Published: 15 Mar 2022, Last Modified: 04 Mar 2025IEEE TRANSACTIONS ON COGNITIVE AND DEVELOPMENTAL SYSTEMSEveryoneCC BY 4.0

Abstract: For person reidentification (re-id), most current research aims to encode the spatial and temporal information by using convolutional neural networks (CNNs) to extract spatial features and recurrent neural networks (RNNs) or their variations to discover the time dependencies. However, it ignores the effect of the complex background, which leads to a biased spatial representation. Furthermore, it often uses the backpropagation through time (BPTT) to train RNNs.

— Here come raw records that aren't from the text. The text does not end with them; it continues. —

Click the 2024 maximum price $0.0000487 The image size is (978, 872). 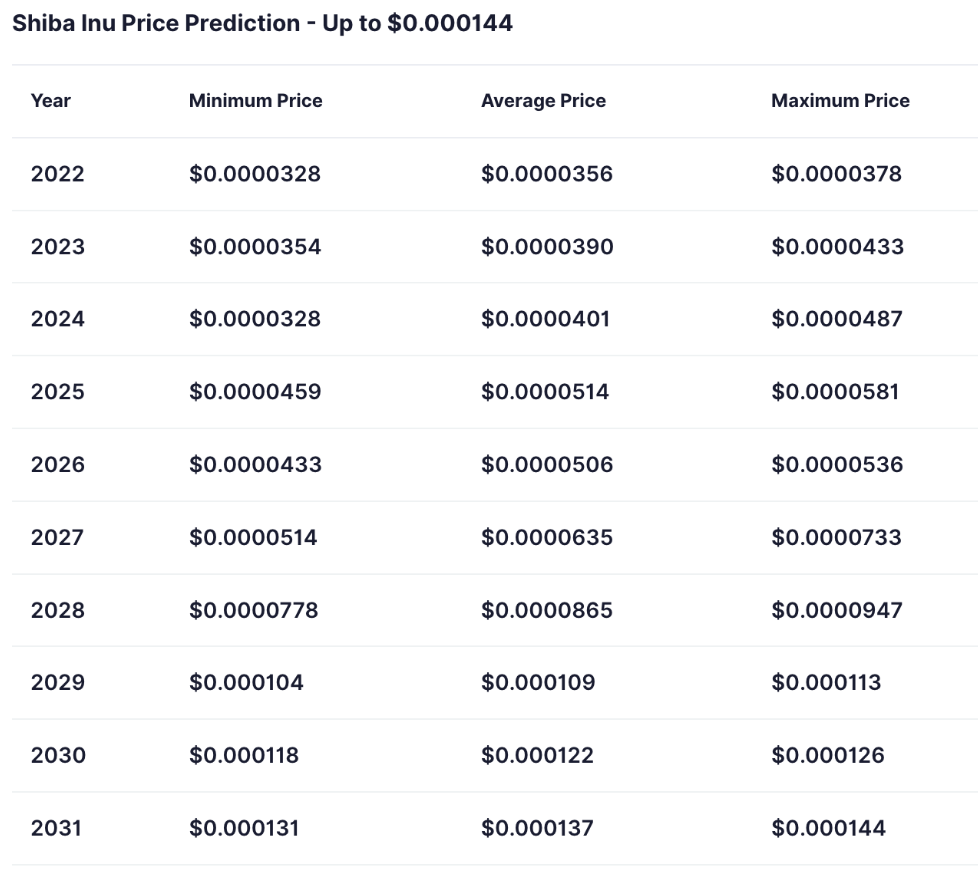[837, 319]
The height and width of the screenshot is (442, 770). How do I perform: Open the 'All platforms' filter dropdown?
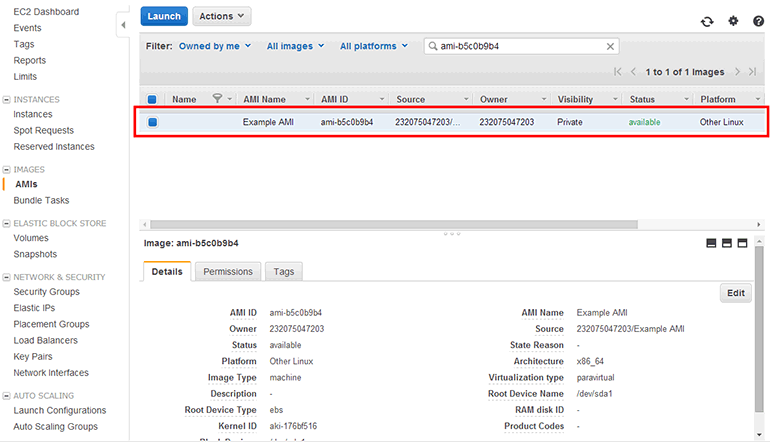tap(374, 46)
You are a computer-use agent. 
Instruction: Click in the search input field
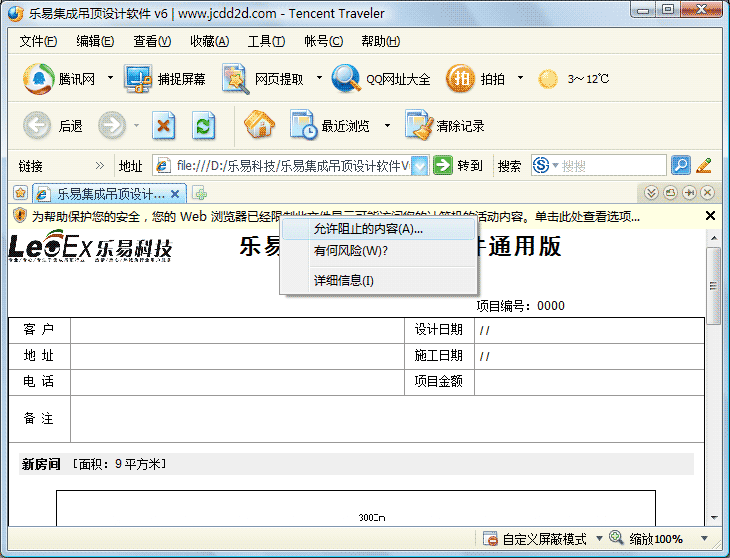click(610, 166)
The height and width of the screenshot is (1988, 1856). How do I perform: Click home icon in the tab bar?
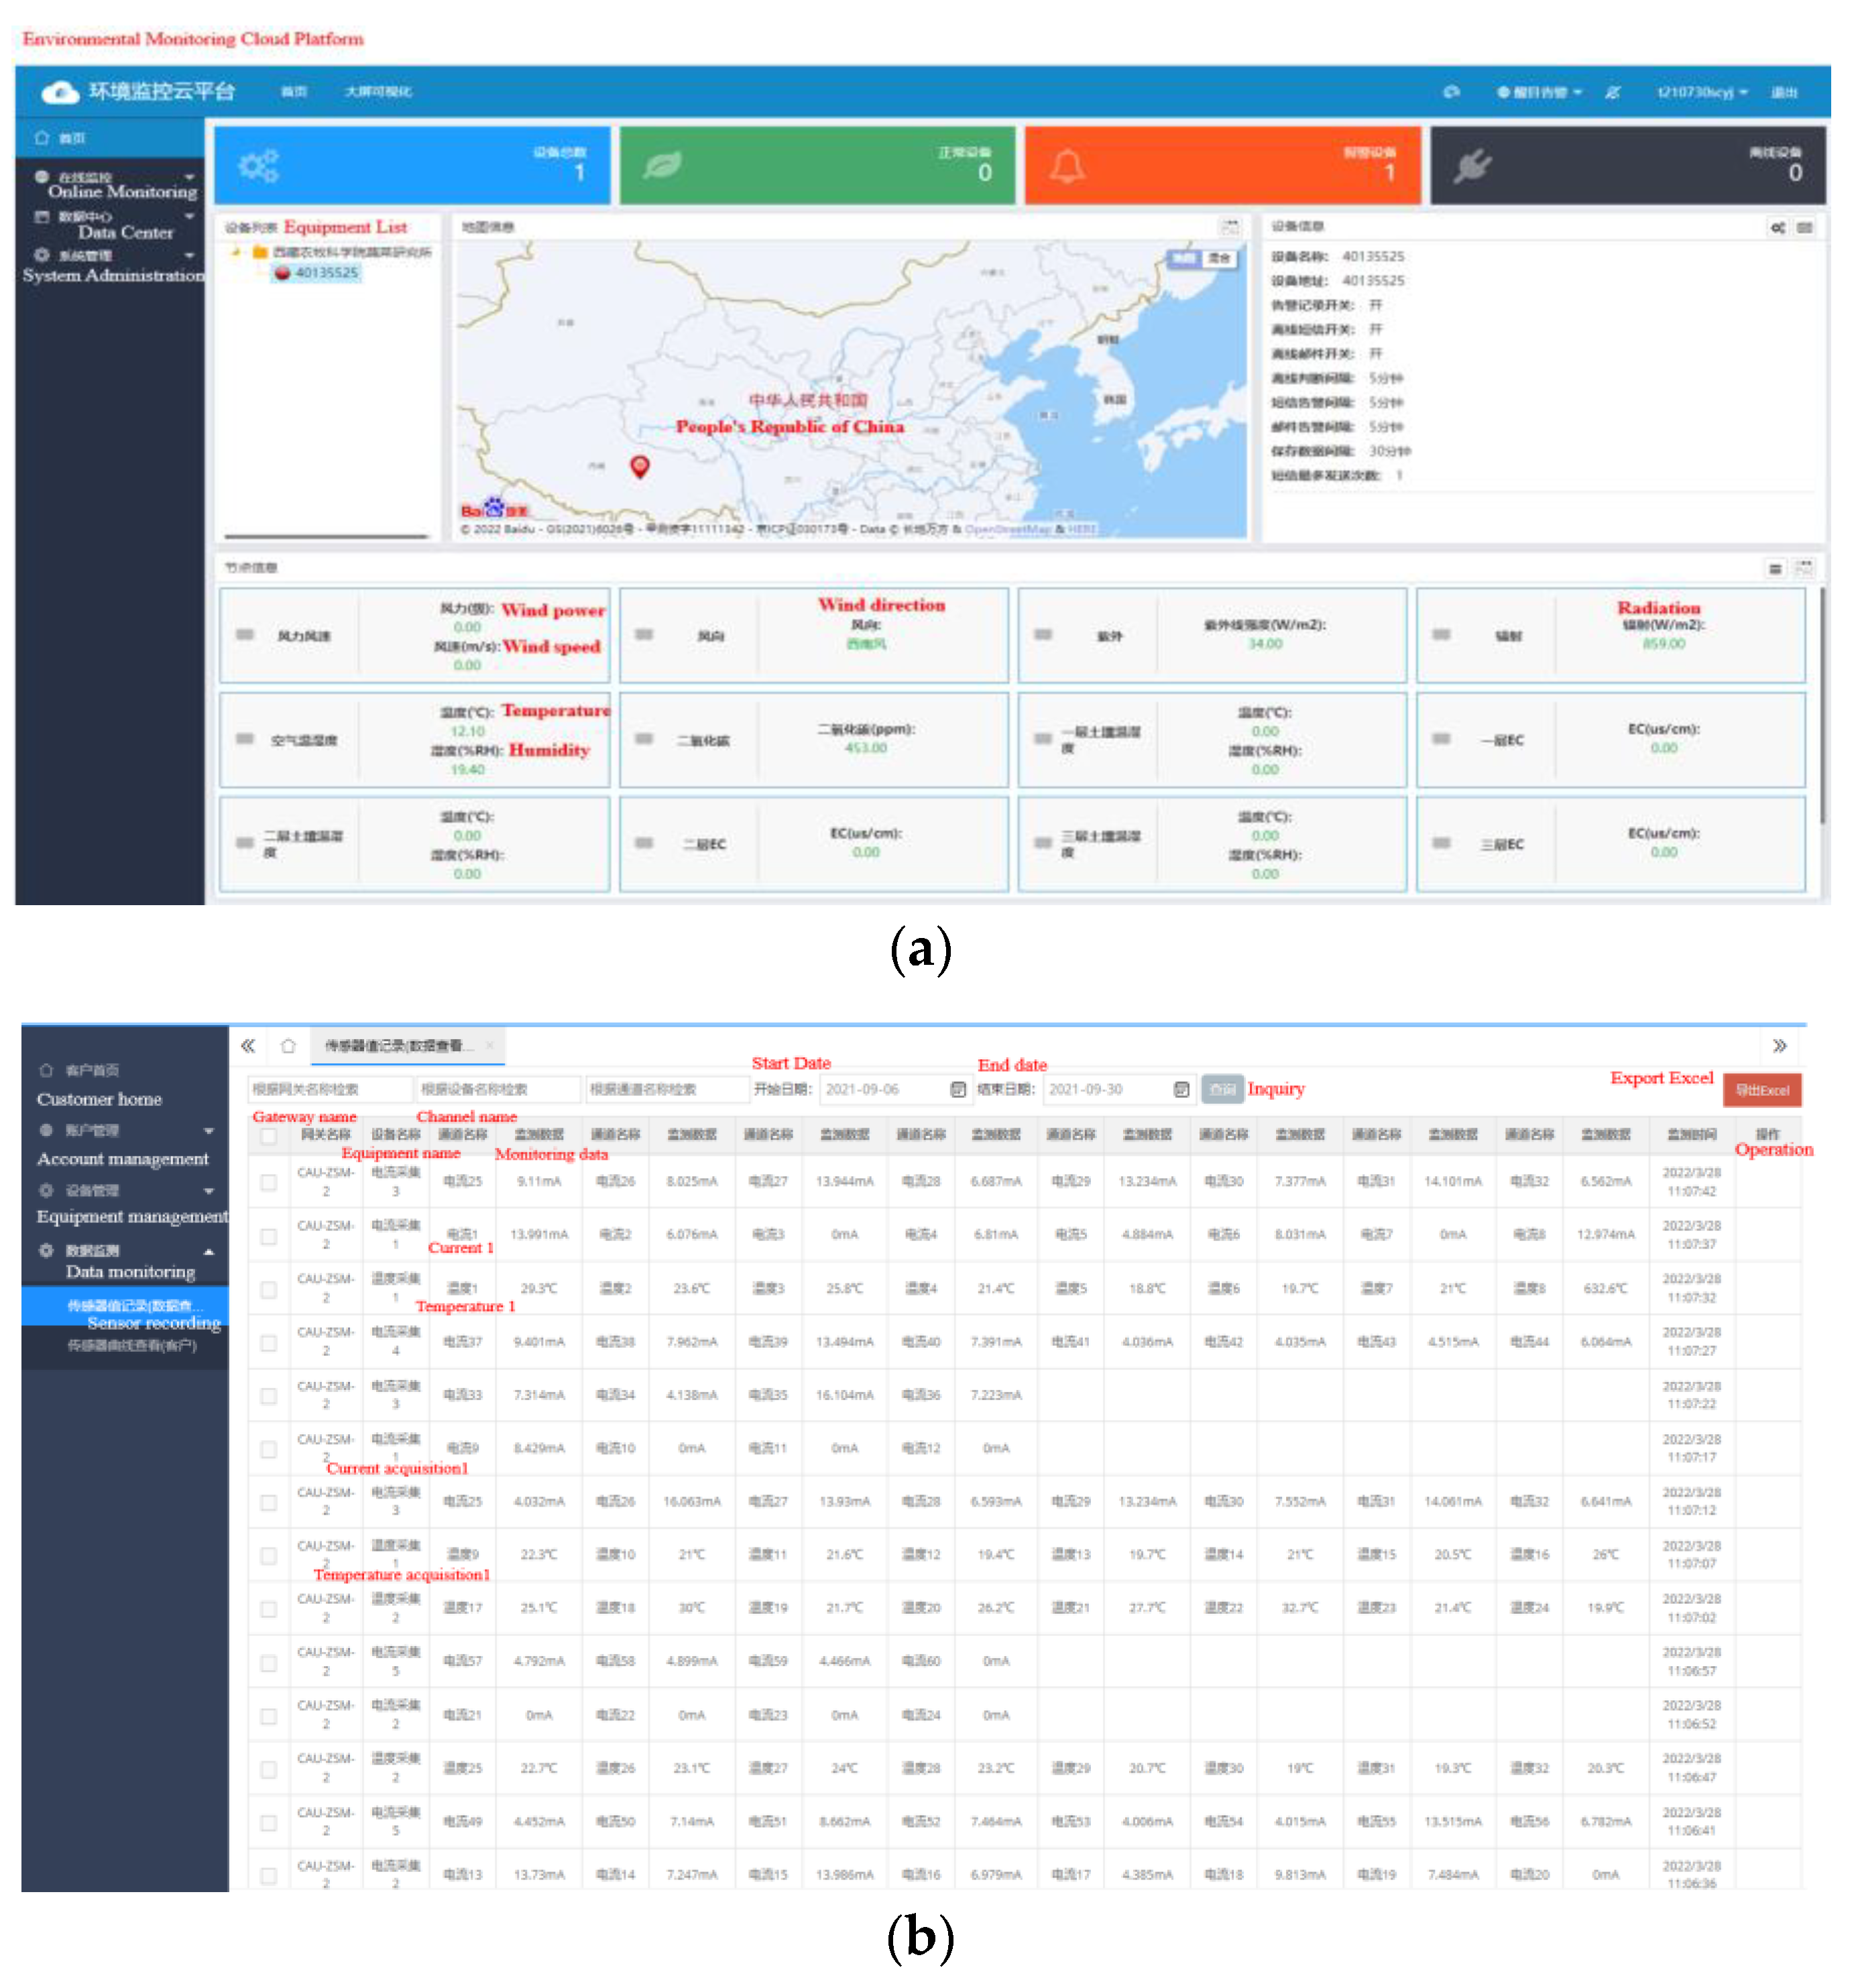pyautogui.click(x=288, y=1046)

Unfortunately, it is hard to learn the long-term dependency via BPTT due to the gradient vanishing or exploding. The significance of a frame should not be biased by its position in a given sequence. In this article, a new method is proposed to learn an unbiased semantic representation for video-based person re-id. To handle the background clutter and occlusion, a two-branch CNN model is used to obtain the enriched representation from both the foreground person and original pedestrian images. Then, an unbiased bidirectional CNN architecture is developed to learn the unbiased spatial and temporal representation. The experimental results on three public data sets demonstrate the effectiveness of the proposed method.